[Stored items]
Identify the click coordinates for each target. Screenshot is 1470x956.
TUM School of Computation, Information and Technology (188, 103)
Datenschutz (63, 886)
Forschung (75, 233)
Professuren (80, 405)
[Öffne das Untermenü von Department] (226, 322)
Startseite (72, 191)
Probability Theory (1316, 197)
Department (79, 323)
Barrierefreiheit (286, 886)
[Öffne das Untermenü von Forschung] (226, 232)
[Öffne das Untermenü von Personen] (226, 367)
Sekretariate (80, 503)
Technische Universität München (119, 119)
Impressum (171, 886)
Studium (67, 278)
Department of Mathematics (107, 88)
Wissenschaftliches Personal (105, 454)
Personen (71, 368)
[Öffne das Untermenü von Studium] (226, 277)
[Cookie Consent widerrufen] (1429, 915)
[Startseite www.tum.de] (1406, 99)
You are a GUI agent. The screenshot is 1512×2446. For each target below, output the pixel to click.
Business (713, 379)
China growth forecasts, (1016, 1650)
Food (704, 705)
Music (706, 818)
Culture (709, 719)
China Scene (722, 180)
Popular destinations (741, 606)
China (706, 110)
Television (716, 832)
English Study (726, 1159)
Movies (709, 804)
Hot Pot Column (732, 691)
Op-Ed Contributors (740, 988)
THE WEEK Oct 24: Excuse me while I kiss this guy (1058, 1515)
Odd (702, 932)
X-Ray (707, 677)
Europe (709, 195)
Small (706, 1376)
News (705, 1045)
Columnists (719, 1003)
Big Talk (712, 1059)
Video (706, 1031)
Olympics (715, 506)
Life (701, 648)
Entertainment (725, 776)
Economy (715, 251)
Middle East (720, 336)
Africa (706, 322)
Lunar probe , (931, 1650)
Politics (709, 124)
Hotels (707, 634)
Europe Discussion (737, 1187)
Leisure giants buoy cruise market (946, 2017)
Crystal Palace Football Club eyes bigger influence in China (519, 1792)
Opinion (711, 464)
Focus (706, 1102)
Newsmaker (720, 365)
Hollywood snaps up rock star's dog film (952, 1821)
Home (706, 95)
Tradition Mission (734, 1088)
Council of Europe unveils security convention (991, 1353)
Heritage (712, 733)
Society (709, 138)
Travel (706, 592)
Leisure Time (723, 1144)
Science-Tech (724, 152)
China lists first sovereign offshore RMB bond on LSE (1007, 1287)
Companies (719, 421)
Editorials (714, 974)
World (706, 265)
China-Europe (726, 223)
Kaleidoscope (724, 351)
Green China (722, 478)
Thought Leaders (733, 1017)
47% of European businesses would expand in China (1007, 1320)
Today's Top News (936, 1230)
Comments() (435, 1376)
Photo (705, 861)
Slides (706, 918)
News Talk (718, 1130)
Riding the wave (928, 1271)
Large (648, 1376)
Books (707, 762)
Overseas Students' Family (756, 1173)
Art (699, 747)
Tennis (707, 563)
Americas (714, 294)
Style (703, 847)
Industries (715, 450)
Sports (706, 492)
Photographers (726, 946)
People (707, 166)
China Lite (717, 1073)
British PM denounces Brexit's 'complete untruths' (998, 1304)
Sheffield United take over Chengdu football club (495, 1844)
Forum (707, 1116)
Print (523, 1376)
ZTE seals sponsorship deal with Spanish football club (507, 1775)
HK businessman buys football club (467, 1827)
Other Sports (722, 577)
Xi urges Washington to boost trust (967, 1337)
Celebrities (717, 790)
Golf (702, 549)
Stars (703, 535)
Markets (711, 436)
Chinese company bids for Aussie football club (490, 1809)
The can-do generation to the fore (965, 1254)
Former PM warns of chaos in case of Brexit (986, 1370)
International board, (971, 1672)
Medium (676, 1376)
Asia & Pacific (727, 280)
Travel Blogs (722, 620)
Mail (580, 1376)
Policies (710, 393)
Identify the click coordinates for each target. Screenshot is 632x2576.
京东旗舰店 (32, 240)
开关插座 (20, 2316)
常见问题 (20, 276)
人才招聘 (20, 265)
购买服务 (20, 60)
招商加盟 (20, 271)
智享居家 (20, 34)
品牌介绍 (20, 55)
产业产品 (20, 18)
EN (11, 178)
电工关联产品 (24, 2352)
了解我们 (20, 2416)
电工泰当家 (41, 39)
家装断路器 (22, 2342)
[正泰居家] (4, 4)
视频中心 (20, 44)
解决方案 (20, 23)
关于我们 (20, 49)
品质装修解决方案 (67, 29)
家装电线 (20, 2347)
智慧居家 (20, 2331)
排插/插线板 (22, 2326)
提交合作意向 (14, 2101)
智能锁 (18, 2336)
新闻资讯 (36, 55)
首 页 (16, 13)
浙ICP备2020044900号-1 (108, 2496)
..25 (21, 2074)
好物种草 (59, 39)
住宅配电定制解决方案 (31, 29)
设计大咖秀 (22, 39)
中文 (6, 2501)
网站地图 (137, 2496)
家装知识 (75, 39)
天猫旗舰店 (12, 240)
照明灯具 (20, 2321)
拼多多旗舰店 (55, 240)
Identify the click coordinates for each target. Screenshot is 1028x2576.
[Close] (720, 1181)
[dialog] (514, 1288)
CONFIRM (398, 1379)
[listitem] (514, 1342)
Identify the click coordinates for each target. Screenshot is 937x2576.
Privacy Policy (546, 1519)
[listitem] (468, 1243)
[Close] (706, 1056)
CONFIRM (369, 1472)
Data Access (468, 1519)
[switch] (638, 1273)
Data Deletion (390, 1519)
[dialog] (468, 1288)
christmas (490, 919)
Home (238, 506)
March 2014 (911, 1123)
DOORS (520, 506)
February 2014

EXERCISE PROMPT:
Each line of the records belongs in the answer, reproduced exactly.

RESPONSE BOX:
Identify the click coordinates for each target. Screenshot is 1470x956.
TUM School of Computation, Information and Technology (188, 103)
Datenschutz (63, 886)
Forschung (75, 233)
Professuren (80, 405)
[Öffne das Untermenü von Department] (226, 322)
Startseite (72, 191)
Probability Theory (1316, 197)
Department (79, 323)
Barrierefreiheit (286, 886)
[Öffne das Untermenü von Forschung] (226, 232)
[Öffne das Untermenü von Personen] (226, 367)
Sekretariate (80, 503)
Technische Universität München (119, 119)
Impressum (171, 886)
Studium (67, 278)
Department of Mathematics (107, 88)
Wissenschaftliches Personal (105, 454)
Personen (71, 368)
[Öffne das Untermenü von Studium] (226, 277)
[Cookie Consent widerrufen] (1429, 915)
[Startseite www.tum.de] (1406, 99)
You are a GUI agent. The screenshot is 1512×2446. For each target below, output the pixel to click.
Business (713, 379)
China growth forecasts, (1016, 1650)
Food (704, 705)
Music (706, 818)
Culture (709, 719)
China Scene (722, 180)
Popular destinations (741, 606)
China (706, 110)
Television (716, 832)
English Study (726, 1159)
Movies (709, 804)
Hot Pot Column (732, 691)
Op-Ed Contributors (740, 988)
THE WEEK Oct 24: Excuse me while I kiss this guy (1058, 1515)
Odd (702, 932)
X-Ray (707, 677)
Europe (709, 195)
Small (706, 1376)
News (705, 1045)
Columnists (719, 1003)
Big Talk (712, 1059)
Video (706, 1031)
Olympics (715, 506)
Life (701, 648)
Entertainment (725, 776)
Economy (715, 251)
Middle East (720, 336)
Africa (706, 322)
Lunar probe , (931, 1650)
Politics (709, 124)
Hotels (707, 634)
Europe Discussion (737, 1187)
Leisure giants buoy cruise market (946, 2017)
Crystal Palace Football Club eyes bigger influence in China (519, 1792)
Opinion (711, 464)
Focus (706, 1102)
Newsmaker (720, 365)
Hollywood snaps up rock star's dog film (952, 1821)
Home (706, 95)
Tradition Mission (734, 1088)
Council of Europe unveils security convention (991, 1353)
Heritage (712, 733)
Society (709, 138)
Travel (706, 592)
Leisure Time (723, 1144)
Science-Tech (724, 152)
China lists first sovereign offshore RMB bond on LSE (1007, 1287)
Companies (719, 421)
Editorials (714, 974)
World (706, 265)
China-Europe (726, 223)
Kaleidoscope (724, 351)
Green China (722, 478)
Thought Leaders (733, 1017)
47% of European businesses would expand in China (1007, 1320)
Today's Top News (936, 1230)
Comments() (435, 1376)
Photo (705, 861)
Slides (706, 918)
News Talk (718, 1130)
Riding the wave (928, 1271)
Large (648, 1376)
Books (707, 762)
Overseas Students' Family (756, 1173)
Art (699, 747)
Tennis (707, 563)
Americas (714, 294)
Style (703, 847)
Industries (715, 450)
Sports (706, 492)
Photographers (726, 946)
People (707, 166)
China Lite (717, 1073)
British PM denounces Brexit's 'complete untruths' (998, 1304)
Sheffield United take over Chengdu football club (495, 1844)
Forum (707, 1116)
Print (523, 1376)
ZTE seals sponsorship deal with Spanish football club (507, 1775)
HK businessman buys football club (467, 1827)
Other Sports (722, 577)
Xi urges Washington to boost trust (967, 1337)
Celebrities (717, 790)
Golf (702, 549)
Stars (703, 535)
Markets (711, 436)
Chinese company bids for Aussie football club (490, 1809)
The can-do generation to the fore (965, 1254)
Former PM warns of chaos in case of Brexit (986, 1370)
International board, (971, 1672)
Medium (676, 1376)
Asia & Pacific (727, 280)
Travel Blogs (722, 620)
Mail (580, 1376)
Policies (710, 393)
Identify the click coordinates for each target. Screenshot is 632x2576.
京东旗舰店 (32, 240)
开关插座 (20, 2316)
常见问题 (20, 276)
人才招聘 (20, 265)
购买服务 (20, 60)
招商加盟 (20, 271)
智享居家 (20, 34)
品牌介绍 (20, 55)
产业产品 (20, 18)
EN (11, 178)
电工关联产品 (24, 2352)
了解我们 (20, 2416)
电工泰当家 (41, 39)
家装断路器 (22, 2342)
[正泰居家] (4, 4)
视频中心 (20, 44)
解决方案 (20, 23)
关于我们 (20, 49)
品质装修解决方案 (67, 29)
家装电线 (20, 2347)
智慧居家 (20, 2331)
排插/插线板 (22, 2326)
提交合作意向 (14, 2101)
智能锁 (18, 2336)
新闻资讯 (36, 55)
首 页 (16, 13)
浙ICP备2020044900号-1 (108, 2496)
..25 (21, 2074)
好物种草 (59, 39)
住宅配电定制解决方案 (31, 29)
设计大咖秀 (22, 39)
中文 (6, 2501)
网站地图 (137, 2496)
家装知识 (75, 39)
天猫旗舰店 (12, 240)
照明灯具 (20, 2321)
拼多多旗舰店 (55, 240)
Identify the click coordinates for each target. Screenshot is 1028x2576.
[Close] (720, 1181)
[dialog] (514, 1288)
CONFIRM (398, 1379)
[listitem] (514, 1342)
Identify the click coordinates for each target. Screenshot is 937x2576.
Privacy Policy (546, 1519)
[listitem] (468, 1243)
[Close] (706, 1056)
CONFIRM (369, 1472)
Data Access (468, 1519)
[switch] (638, 1273)
Data Deletion (390, 1519)
[dialog] (468, 1288)
christmas (490, 919)
Home (238, 506)
March 2014 (911, 1123)
DOORS (520, 506)
February 2014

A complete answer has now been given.